The hot Jupiter HAT-P-32 b revolves around an active late F-type star (Hartman et al. 2011) in a circular and almost polar orbit (Albrecht et al. 2012; Zhao et al. 2014). Recently, high-resolution transmission spectroscopy of the He Iλ10833 triplet lines in the HAT-P-32 system revealed an enormous structure of material evaporated from the planet, which forms two giant tails trailing and preceding the planet on its orbit (Czesla et al. 2022; Zhang et al. 2023). While transmission spectroscopy is sensitive to the terminator and upper atmosphere of the planet, its dayside is better studied by photometric phase curves and secondary eclipses (e.g., Parmentier & Crossfield 2018).

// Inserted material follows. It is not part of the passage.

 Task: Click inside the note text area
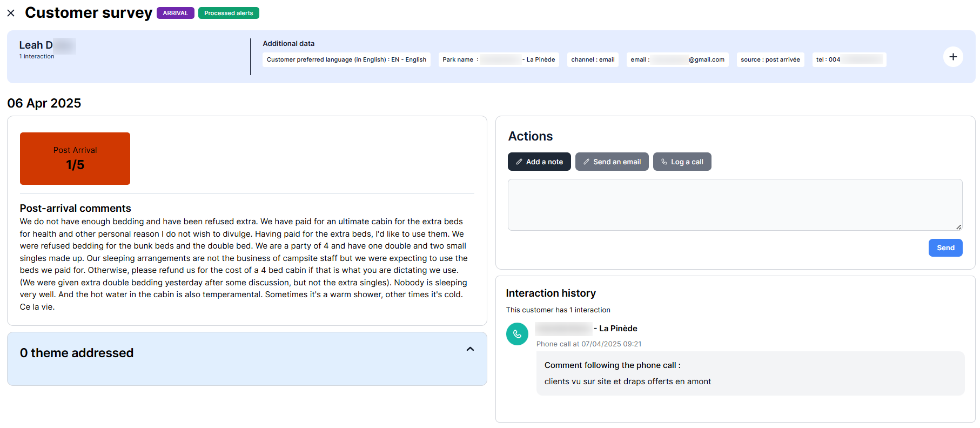point(734,204)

Observations of the secondary eclipse of HAT-P-32 b in the infrared regime have allowed us to constrain the dayside temperature of HAT-P-32 b. Zhao et al. (2014) analyzed ground-based H- and Ks-band photometry as well as light curves obtained with the Spitzer Space Telescope’s Infrared Array Camera (IRAC) at 3.6 and 4.5 μm and found the planetary spectrum to be well described by a blackbody with a temperature of 2042 ± 50 K. Nikolov et al. (2018) present secondary eclipse measurements in the 1.123–1.644 μm range obtained with the Wide Field Camera 3 on board the Hubble Space Telescope. Combined with the data presented by Zhao et al. (2014), the authors report that the spectrum of HAT-P-32 b is best described by a blackbody with a temperature of 1995 ± 17 K. A comparable dayside temperature of 1962 ± 83 K was determined in the retrieval analysis by Changeat et al. (2022), who present no new eclipse data, however. In their analysis of z′-band eclipse photometry (≈900 ± 60 nm, Fukugita et al. 1996), Mallonn et al. (2019) derived an upper limit of 0.2 for the geometric albedo of HAT-P-32 b.

We here examine the Transiting Exoplanet Survey Satellite (TESS) light curve, which covers the optical to near-infrared band from about 400 nm to 1000 nm, to search for stellar rotational modulation and the secondary planetary eclipse. The TESS light curve of HAT-P-32 was previously presented by Maciejewski et al. (2023), who unsuccessfully searched for transits of additional planets in the system.

2. Observations

TESS observed HAT-P-32 from 29 October to 26 November 2022 (TESS input catalog number 292152376) with 20 s cadence. We downloaded the data from the MAST1 archive. Our analysis is based on the simple aperture photometry (SAP_FLUX) and its error (SAP_FLUX_ERROR). Additionally, we restricted our analysis to good quality data points (QUALITY=0). Using the βσ method (Czesla et al. 2018), we estimated a signal-to-noise ratio (S/N) of 280 per bin for the scatter in the light curve, which is only slightly lower than the median S/N of 295 derived using the pipeline-produced uncertainty of the flux. The latter, therefore, contains all relevant noise sources, and we use it in our analysis.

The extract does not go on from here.